Memorandum: Supreme Court did not abuse its discretion in granting plaintiffs’ motion for a preliminary injunction enjoining defendants from, inter alia, constructing a dock, stairway or other structure on the contested lands and from exercising riparian rights to the waters of Cayuga Lake in the area within 100 feet of the shoreline west of plaintiffs’ land (see generally Doe v Axelrod, 73 NY2d 748, 750 [1988]; Abramo v HealthNow N.Y., 305 AD2d 1009 [2003]; Esi-Data Connections v Proulx, 185 AD2d 705 [1992]).
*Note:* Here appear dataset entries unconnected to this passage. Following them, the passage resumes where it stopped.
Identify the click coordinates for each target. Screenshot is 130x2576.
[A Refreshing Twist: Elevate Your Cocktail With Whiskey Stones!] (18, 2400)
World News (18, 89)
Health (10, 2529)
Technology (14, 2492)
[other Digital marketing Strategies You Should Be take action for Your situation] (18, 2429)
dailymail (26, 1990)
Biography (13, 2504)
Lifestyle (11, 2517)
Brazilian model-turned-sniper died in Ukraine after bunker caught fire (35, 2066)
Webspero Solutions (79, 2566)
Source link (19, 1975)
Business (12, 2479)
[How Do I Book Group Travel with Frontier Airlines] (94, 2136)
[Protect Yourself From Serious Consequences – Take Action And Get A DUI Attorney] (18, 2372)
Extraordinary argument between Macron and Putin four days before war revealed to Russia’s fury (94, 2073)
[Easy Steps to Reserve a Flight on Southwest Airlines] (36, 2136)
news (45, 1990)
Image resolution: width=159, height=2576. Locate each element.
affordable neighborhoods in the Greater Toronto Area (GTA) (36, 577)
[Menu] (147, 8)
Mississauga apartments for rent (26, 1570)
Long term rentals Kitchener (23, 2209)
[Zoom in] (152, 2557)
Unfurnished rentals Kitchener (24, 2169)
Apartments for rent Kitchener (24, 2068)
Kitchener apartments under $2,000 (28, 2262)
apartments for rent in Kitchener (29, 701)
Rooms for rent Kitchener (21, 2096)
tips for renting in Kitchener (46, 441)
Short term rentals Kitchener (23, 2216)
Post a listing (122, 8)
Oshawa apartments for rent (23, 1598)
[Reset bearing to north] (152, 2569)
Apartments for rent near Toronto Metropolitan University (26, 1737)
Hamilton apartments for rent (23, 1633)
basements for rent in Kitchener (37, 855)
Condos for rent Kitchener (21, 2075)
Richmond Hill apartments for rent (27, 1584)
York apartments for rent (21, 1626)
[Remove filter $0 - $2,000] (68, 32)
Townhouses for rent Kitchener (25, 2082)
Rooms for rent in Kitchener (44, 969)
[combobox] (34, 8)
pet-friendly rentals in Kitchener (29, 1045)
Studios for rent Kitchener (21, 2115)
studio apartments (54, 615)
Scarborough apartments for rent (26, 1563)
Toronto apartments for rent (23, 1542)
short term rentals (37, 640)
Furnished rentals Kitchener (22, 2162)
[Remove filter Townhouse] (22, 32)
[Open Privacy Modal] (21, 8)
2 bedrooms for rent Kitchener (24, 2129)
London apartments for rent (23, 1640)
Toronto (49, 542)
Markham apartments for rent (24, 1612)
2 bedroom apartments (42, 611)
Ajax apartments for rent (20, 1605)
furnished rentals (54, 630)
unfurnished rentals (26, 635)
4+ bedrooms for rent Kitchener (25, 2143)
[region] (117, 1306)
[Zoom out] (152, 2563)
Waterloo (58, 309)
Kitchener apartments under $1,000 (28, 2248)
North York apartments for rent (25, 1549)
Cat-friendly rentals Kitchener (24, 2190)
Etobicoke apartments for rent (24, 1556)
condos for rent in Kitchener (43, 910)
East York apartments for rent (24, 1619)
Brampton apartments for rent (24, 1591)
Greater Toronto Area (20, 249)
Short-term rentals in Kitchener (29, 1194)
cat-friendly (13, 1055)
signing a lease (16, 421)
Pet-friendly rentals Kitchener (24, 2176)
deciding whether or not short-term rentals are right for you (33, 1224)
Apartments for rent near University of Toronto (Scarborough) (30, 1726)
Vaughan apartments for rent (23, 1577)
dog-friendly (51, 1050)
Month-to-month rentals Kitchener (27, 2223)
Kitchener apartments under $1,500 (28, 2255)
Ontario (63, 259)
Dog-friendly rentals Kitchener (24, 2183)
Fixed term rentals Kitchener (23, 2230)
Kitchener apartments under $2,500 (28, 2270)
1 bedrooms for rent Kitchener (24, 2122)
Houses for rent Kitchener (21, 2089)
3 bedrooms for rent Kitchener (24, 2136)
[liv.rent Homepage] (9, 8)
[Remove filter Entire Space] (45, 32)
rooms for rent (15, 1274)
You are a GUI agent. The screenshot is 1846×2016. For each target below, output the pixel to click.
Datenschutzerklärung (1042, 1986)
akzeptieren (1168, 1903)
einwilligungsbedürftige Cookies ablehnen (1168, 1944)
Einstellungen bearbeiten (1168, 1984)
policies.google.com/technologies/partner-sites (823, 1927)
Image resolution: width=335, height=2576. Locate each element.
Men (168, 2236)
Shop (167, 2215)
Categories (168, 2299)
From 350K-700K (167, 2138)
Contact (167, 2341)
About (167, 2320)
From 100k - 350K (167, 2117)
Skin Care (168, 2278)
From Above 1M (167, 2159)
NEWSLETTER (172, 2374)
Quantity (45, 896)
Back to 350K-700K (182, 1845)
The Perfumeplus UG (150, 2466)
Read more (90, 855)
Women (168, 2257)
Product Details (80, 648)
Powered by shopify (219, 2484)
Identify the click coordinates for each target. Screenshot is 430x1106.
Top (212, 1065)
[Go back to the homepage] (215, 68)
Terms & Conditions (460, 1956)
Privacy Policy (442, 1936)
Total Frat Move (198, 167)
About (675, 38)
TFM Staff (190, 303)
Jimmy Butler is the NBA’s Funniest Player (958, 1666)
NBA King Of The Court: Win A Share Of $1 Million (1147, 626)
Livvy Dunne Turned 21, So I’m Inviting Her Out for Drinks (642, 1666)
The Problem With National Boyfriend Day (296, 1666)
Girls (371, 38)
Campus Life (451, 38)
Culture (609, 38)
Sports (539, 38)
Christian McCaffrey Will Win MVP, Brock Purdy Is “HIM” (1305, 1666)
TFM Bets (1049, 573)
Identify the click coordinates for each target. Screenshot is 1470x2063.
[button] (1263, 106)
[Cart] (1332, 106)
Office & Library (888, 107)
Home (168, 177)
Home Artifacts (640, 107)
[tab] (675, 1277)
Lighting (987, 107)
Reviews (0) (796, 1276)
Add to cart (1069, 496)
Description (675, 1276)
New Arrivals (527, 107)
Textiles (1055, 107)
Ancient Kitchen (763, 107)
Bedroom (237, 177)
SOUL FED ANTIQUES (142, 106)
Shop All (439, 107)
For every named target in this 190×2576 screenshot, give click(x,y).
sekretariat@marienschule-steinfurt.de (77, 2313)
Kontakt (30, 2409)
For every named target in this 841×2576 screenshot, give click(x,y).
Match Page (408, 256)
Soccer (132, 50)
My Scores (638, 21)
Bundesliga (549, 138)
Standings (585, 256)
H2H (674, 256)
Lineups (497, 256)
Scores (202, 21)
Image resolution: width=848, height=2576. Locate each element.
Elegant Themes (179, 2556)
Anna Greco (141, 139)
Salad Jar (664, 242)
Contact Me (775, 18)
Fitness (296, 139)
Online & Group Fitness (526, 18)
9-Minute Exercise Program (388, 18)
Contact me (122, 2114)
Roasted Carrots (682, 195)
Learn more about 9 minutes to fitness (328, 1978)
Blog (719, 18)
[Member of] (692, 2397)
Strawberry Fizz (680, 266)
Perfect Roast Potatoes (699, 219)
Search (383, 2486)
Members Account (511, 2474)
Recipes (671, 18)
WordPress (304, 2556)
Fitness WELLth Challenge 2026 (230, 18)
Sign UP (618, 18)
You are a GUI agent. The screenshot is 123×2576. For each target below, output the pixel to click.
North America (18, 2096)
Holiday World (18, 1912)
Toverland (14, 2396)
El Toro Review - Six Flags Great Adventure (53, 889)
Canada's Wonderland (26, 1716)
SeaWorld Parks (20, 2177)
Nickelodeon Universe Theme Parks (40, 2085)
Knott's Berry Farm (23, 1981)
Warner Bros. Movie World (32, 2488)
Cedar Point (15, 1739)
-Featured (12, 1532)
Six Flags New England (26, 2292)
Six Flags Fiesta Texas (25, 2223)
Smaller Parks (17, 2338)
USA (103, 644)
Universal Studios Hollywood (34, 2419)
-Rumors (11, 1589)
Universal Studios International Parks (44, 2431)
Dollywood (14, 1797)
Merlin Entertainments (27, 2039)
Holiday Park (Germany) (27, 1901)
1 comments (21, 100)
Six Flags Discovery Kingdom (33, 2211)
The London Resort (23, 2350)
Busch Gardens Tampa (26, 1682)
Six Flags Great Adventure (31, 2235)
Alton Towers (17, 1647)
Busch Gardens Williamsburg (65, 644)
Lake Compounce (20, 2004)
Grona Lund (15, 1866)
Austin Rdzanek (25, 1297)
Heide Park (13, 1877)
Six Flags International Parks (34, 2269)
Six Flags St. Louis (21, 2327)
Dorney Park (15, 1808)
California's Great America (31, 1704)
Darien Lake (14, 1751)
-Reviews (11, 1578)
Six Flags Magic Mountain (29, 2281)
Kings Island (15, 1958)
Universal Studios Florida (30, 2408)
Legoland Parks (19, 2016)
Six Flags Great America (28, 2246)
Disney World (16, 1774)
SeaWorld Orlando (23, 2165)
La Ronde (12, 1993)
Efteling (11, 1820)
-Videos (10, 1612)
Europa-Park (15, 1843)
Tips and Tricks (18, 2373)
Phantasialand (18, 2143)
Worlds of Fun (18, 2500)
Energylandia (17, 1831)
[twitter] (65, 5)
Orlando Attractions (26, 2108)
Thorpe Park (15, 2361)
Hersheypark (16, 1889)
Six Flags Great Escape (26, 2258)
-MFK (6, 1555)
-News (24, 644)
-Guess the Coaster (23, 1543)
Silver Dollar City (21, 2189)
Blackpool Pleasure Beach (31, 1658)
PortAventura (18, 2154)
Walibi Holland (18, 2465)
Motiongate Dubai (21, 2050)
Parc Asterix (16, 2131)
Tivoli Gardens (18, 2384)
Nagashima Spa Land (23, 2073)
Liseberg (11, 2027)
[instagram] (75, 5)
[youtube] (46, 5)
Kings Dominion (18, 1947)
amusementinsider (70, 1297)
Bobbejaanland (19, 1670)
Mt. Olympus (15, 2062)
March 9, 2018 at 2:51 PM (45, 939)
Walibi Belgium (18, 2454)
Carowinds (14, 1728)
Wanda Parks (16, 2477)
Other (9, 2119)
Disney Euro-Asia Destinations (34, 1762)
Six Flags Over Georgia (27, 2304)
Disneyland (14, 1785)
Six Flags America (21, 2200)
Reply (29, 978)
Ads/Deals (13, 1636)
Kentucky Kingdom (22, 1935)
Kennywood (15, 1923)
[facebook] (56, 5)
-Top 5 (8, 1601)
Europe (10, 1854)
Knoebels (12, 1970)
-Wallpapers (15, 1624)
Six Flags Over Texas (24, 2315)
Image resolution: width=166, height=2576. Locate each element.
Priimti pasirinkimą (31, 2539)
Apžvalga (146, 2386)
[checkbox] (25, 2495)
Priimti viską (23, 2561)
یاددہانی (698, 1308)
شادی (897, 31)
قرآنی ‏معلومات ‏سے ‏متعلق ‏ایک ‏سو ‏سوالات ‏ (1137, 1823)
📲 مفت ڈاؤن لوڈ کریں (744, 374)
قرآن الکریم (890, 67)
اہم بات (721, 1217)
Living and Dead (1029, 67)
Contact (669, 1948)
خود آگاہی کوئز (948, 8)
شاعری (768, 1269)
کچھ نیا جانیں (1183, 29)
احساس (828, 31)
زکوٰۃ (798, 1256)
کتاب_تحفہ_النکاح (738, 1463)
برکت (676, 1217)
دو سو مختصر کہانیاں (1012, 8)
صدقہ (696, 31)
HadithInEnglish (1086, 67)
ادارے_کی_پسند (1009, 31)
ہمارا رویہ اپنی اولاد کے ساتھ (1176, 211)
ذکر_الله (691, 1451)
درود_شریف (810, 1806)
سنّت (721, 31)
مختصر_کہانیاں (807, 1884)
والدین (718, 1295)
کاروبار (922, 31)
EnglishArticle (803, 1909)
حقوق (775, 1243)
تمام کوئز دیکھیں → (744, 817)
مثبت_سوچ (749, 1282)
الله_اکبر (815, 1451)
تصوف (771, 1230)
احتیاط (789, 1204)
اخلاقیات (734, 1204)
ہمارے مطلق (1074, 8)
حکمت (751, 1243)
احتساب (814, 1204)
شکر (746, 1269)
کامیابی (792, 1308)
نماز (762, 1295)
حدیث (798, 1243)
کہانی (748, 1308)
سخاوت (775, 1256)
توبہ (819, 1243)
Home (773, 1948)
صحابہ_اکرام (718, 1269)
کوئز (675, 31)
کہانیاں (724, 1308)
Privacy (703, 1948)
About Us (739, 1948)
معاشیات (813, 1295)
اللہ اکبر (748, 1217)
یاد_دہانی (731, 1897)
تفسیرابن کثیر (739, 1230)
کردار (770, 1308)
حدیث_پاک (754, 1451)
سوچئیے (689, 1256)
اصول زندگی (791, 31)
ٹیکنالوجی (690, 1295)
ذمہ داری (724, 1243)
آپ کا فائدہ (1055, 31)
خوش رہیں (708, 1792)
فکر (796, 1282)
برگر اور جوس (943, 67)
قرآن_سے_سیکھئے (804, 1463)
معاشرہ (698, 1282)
Plaintiffs demonstrated the requisite “likelihood of ultimate success on the merits [,] . . . the prospect of irreparable injury if the provisional relief is withheld[,] and ... a balance of equities tipping in [their] favor” (Doe, 73 NY2d at 750). Contrary to the contention of defendants, plaintiffs established a likelihood of success in establishing that defendants either have no riparian rights or that they have limited rights that may not unreasonably interfere with plaintiffs’ rights. Present—Pigott, Jr., PJ., Scudder, Kehoe, Smith and Pine, JJ.